The study by Global Future said the flagship proposals will also impose an £80 million barrier to EU students, and the proposed “settled status scheme” post-Brexit “exactly mirrors the makings of last year’s Windrush scandal – but on a much larger scale”.
The think tank’s analysis also suggests the proposed £30,000 salary threshold for skilled workers would “leave over 100,000 unfilled jobs in social care and nursing, and cause the total EU workforce to shrink by 2025 – making it very difficult for businesses to survive and expand”.
Fergus Peace, the report’s author, said: “The White Paper includes some sensible measures, but overall it represents an unambiguous shift towards a more complex and burdensome immigration system that will damage our country’s prospects.
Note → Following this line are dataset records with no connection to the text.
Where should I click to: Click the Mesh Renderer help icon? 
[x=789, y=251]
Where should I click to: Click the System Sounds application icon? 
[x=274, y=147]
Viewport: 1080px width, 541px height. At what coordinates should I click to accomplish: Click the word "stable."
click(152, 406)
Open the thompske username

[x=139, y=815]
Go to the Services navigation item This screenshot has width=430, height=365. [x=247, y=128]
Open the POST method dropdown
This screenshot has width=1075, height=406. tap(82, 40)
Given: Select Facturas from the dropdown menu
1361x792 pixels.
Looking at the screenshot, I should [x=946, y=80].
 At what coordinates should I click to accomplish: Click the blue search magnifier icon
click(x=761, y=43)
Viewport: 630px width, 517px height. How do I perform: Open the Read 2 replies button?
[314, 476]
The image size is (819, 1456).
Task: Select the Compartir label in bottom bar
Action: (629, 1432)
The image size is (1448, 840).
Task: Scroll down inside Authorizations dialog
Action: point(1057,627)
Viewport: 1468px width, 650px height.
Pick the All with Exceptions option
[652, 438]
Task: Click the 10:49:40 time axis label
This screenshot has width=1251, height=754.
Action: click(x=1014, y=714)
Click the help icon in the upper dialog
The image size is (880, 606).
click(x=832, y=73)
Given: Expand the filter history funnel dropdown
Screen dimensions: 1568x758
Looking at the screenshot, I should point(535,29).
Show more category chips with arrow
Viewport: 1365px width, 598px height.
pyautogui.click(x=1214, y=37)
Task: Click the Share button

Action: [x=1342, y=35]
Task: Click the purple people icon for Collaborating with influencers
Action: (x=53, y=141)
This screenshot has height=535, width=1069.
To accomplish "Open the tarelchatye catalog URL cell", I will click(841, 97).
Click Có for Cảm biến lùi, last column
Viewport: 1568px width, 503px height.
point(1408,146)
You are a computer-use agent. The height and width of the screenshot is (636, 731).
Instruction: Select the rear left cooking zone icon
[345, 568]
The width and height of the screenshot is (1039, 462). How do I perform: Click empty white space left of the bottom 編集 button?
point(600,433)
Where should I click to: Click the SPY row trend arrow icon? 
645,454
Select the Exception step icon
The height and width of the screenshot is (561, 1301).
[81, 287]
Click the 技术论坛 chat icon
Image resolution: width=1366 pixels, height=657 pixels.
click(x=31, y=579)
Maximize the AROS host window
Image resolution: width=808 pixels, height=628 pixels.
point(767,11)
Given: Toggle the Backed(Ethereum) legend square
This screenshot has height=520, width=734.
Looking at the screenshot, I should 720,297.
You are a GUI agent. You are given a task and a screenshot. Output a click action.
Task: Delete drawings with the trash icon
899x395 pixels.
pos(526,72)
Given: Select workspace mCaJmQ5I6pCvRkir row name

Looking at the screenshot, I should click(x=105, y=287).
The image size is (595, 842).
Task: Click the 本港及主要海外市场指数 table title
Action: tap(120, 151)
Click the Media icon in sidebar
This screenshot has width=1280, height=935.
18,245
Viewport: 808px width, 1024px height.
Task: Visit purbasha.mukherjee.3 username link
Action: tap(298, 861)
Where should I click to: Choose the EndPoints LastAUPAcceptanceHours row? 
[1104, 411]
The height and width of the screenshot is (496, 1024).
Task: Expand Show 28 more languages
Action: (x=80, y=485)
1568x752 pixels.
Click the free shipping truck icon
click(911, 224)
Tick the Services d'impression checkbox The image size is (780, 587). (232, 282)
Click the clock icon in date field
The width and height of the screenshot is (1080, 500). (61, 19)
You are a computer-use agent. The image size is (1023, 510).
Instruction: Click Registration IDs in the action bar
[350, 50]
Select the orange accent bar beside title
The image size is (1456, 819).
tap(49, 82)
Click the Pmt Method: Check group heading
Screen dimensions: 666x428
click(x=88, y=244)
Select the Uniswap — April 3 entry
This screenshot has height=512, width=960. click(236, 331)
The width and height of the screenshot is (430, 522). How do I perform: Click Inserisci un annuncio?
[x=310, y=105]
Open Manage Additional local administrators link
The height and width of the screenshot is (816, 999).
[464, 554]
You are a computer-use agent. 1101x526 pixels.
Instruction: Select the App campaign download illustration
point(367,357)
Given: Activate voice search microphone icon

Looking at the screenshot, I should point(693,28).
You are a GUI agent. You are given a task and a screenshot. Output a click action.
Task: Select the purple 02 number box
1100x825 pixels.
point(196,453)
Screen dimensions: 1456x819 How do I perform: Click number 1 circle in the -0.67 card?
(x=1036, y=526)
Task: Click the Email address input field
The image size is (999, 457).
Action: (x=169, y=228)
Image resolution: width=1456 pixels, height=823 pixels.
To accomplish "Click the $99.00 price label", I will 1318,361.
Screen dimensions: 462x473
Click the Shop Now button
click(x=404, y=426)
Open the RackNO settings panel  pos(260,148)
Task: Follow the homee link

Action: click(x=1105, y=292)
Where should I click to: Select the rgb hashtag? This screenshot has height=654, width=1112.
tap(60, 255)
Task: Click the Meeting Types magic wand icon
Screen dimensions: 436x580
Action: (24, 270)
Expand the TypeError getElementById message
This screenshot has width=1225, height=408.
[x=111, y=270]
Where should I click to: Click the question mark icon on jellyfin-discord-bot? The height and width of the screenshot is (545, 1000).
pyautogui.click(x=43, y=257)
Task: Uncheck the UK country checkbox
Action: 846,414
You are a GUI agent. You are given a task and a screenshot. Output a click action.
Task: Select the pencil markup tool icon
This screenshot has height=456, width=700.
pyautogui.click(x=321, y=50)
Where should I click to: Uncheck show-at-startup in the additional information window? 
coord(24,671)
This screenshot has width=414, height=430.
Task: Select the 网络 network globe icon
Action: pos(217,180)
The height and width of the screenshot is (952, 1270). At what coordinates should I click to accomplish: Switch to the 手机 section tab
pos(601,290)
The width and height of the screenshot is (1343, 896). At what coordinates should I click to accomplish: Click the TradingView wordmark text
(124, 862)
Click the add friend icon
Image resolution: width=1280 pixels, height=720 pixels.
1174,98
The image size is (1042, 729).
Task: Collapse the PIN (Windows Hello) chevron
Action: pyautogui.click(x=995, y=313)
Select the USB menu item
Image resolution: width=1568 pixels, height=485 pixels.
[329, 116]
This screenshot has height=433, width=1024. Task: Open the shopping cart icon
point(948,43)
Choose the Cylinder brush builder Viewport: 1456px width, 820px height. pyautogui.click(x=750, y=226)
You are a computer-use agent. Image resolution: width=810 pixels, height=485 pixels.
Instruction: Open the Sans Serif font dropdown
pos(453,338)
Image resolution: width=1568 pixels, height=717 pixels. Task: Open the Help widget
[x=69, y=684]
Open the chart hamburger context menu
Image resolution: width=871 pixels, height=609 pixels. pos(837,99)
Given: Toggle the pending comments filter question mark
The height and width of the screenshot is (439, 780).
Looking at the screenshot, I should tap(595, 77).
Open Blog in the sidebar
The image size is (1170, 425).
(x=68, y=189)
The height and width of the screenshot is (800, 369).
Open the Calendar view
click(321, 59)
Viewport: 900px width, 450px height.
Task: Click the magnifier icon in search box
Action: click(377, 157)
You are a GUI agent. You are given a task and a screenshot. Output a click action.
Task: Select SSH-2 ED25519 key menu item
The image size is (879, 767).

“First, the new visa system – with its £30,000 threshold – will put off workers the Government wants to attract and keep out many we desperately need, not least the low-paid workers who keep our social care sector on its feet.
“Requiring the Europeans who are allowed in to secure sponsored visas will create a £1 billion bureaucratic headache for employers, including the NHS – siphoning hundreds of millions of pounds in visa fees out of cash-strapped hospitals and into the Home Office.”
He also said the the settled status scheme would create “a recipe for thousands of EU migrants to fall into the hostile environment”.
Mr Peace added: “The Government presents ending free movement as the great prize at the centre of its Brexit strategy.
“But ultimately this White Paper is a plan to close ourselves off from the world. That’s not something to celebrate – it’s a dreadful mistake.”
Global Future said the new system for European workers will see them have to navigate the “intense bureaucracy of the Home Office’s visa system” for the first time – at a cost to employers they project at £1.14 billion in five years.
Its report claims the system is “already creaking”, and will struggle to manage the applications from the more than three million EU nationals currently living in the UK.
It adds: “Even if it works, the new system will leave EU citizens with one of six different kinds of status, creating serious risks of confusion and error in the Government’s hostile environment.”
Citing “undeniable parallels” with the Windrush fiasco, the think tank suggests migrants arriving under effective free movement and not needing documents, then having their status changed overnight by a law change, coupled with Home Office failures, will lead to people falling through the cracks.